Stored items from a collection:
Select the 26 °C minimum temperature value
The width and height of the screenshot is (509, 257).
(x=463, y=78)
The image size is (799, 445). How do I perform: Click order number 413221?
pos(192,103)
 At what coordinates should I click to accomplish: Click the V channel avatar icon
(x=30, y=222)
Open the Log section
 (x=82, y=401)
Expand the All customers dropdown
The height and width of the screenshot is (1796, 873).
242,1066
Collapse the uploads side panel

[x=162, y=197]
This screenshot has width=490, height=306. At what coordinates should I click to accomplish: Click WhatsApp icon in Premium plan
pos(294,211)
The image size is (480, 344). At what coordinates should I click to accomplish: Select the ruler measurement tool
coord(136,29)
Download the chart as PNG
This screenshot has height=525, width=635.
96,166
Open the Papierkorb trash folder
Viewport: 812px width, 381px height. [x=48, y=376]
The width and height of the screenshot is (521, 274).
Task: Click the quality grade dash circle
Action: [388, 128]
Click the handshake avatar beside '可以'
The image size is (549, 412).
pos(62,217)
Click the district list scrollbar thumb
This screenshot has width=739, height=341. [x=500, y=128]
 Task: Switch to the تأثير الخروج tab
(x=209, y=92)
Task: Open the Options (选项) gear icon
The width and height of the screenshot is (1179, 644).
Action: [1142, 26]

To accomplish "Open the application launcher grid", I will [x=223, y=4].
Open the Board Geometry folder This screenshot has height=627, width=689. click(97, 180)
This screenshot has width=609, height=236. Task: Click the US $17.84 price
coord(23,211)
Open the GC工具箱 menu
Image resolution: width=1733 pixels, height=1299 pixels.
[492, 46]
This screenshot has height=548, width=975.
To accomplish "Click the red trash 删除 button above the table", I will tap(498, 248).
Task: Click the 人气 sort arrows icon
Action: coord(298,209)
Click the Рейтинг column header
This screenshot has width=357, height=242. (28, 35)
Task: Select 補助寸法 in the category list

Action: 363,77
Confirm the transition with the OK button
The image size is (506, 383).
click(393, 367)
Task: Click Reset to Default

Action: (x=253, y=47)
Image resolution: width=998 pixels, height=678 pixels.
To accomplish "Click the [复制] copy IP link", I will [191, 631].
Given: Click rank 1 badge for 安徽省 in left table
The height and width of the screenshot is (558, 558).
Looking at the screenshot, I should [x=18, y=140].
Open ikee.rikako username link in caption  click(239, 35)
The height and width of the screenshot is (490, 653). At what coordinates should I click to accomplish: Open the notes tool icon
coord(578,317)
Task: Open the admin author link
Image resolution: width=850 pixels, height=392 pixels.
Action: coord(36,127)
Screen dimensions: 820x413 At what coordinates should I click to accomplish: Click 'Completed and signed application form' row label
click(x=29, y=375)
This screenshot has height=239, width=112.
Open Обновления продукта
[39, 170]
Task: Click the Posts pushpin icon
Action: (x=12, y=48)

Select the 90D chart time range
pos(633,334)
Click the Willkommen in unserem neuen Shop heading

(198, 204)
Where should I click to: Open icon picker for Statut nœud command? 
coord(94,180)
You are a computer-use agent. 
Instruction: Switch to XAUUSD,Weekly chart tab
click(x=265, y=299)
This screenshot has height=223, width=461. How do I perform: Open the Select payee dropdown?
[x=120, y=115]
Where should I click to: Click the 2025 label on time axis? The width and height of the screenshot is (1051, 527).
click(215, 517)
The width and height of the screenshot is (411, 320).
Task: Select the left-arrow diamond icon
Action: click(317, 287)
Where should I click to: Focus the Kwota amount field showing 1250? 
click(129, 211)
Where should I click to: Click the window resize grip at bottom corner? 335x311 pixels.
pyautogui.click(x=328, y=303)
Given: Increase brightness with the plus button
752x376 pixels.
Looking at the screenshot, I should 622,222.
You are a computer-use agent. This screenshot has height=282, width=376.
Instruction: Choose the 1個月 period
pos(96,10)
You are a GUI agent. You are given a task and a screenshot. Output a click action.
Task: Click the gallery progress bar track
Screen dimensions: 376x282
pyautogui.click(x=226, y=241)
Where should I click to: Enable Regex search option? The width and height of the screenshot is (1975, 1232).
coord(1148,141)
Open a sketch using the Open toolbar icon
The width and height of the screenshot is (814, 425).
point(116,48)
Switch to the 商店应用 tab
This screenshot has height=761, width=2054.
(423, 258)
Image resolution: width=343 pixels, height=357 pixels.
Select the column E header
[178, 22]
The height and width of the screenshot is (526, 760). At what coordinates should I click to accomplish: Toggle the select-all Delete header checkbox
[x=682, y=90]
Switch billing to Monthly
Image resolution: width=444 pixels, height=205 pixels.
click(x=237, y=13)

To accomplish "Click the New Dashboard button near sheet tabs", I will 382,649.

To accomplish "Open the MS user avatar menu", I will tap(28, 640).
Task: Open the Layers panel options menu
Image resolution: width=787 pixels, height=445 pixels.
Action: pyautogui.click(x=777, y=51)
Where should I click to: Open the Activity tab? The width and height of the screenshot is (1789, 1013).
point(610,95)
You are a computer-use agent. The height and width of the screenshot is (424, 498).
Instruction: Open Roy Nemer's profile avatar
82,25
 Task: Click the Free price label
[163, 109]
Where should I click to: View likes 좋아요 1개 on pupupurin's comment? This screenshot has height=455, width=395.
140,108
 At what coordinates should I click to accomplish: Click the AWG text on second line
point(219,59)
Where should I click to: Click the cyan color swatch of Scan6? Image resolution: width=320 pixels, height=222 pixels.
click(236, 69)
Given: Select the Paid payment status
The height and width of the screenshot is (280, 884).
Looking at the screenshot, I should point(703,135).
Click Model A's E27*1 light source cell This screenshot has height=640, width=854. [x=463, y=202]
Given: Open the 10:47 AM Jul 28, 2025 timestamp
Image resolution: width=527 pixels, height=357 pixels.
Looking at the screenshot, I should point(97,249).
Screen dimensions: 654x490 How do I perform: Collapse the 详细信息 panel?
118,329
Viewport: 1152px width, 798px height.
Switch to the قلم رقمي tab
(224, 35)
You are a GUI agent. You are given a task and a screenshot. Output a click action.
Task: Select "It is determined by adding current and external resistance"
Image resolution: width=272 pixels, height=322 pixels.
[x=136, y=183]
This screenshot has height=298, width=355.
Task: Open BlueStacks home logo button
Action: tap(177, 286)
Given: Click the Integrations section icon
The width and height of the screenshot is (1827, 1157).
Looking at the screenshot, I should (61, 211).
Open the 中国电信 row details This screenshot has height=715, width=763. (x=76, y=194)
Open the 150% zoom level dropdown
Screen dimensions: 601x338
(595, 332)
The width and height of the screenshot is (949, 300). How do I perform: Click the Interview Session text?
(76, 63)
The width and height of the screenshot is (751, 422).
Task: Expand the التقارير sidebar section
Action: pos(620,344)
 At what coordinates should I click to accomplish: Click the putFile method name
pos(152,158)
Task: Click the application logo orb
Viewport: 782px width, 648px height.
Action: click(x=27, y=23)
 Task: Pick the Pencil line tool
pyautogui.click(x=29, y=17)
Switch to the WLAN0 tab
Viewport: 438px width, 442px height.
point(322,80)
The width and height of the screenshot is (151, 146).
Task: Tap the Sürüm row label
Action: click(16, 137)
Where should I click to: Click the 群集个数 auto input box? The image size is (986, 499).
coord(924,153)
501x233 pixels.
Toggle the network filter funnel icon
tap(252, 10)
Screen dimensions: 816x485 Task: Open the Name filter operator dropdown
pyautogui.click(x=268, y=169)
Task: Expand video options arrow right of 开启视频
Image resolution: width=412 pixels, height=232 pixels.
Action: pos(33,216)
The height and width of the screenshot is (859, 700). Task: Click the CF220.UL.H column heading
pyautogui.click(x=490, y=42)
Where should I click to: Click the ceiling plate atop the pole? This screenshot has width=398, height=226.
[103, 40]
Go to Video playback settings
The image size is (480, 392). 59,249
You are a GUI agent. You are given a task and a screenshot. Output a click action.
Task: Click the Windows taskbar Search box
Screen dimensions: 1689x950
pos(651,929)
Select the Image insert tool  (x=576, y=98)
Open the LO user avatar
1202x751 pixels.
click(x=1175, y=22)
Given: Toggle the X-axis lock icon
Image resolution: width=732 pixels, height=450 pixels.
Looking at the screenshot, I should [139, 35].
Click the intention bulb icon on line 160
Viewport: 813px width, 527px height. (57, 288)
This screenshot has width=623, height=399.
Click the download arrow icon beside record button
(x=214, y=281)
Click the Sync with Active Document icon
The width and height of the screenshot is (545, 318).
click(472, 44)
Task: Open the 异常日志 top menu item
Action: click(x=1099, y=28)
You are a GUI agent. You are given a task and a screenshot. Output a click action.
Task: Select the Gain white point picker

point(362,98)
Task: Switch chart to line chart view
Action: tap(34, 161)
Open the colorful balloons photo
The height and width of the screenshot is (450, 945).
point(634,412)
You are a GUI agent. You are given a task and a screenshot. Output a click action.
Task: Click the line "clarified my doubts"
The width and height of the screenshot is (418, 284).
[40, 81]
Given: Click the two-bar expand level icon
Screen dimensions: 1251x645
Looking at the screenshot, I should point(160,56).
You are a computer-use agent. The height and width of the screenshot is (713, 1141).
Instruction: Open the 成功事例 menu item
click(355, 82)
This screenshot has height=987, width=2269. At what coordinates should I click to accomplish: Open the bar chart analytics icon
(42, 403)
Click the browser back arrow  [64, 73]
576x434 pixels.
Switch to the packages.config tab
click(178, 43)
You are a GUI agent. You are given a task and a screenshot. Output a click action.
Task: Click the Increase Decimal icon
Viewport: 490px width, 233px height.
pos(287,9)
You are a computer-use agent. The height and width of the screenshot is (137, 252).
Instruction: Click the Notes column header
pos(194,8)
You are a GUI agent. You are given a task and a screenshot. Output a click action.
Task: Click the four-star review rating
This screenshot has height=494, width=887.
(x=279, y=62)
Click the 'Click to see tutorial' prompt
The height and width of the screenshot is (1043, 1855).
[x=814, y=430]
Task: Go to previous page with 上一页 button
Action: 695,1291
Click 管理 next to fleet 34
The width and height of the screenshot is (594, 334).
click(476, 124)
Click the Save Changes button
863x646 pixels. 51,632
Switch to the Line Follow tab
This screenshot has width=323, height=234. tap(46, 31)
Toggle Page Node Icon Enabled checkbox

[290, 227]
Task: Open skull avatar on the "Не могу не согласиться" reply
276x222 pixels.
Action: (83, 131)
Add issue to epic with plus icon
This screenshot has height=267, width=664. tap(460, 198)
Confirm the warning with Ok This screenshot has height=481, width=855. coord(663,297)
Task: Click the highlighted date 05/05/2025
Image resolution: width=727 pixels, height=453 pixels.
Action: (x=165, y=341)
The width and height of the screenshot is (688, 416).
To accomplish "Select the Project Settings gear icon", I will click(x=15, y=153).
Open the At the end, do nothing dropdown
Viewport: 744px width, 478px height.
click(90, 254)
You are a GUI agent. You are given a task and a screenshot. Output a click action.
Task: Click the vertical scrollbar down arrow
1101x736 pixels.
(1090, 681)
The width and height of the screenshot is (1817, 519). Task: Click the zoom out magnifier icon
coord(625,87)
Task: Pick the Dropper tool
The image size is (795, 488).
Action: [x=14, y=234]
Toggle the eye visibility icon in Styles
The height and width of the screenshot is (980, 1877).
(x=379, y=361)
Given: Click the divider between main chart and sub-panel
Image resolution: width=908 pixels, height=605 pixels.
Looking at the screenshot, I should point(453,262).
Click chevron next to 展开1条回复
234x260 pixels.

#### EXERCISE DETAILS
In the stretch from the start of the records through the line containing "will [x=223, y=4].", substitute "screenshot size" for every occurrence of "image size", leaving all other text unchanged, and give those lines again.

#### COMPLETED EXERCISE
Select the 26 °C minimum temperature value
The width and height of the screenshot is (509, 257).
(x=463, y=78)
The screenshot size is (799, 445). How do I perform: Click order number 413221?
pos(192,103)
 At what coordinates should I click to accomplish: Click the V channel avatar icon
(x=30, y=222)
Open the Log section
 (x=82, y=401)
Expand the All customers dropdown
The height and width of the screenshot is (1796, 873).
242,1066
Collapse the uploads side panel

[x=162, y=197]
This screenshot has width=490, height=306. At what coordinates should I click to accomplish: Click WhatsApp icon in Premium plan
pos(294,211)
The screenshot size is (480, 344). At what coordinates should I click to accomplish: Select the ruler measurement tool
coord(136,29)
Download the chart as PNG
This screenshot has height=525, width=635.
96,166
Open the Papierkorb trash folder
Viewport: 812px width, 381px height. [x=48, y=376]
The width and height of the screenshot is (521, 274).
Task: Click the quality grade dash circle
Action: [388, 128]
Click the handshake avatar beside '可以'
The screenshot size is (549, 412).
pos(62,217)
Click the district list scrollbar thumb
This screenshot has width=739, height=341. [x=500, y=128]
 Task: Switch to the تأثير الخروج tab
(x=209, y=92)
Task: Open the Options (选项) gear icon
The width and height of the screenshot is (1179, 644).
Action: [1142, 26]

To accomplish "Open the application launcher grid", I will [x=223, y=4].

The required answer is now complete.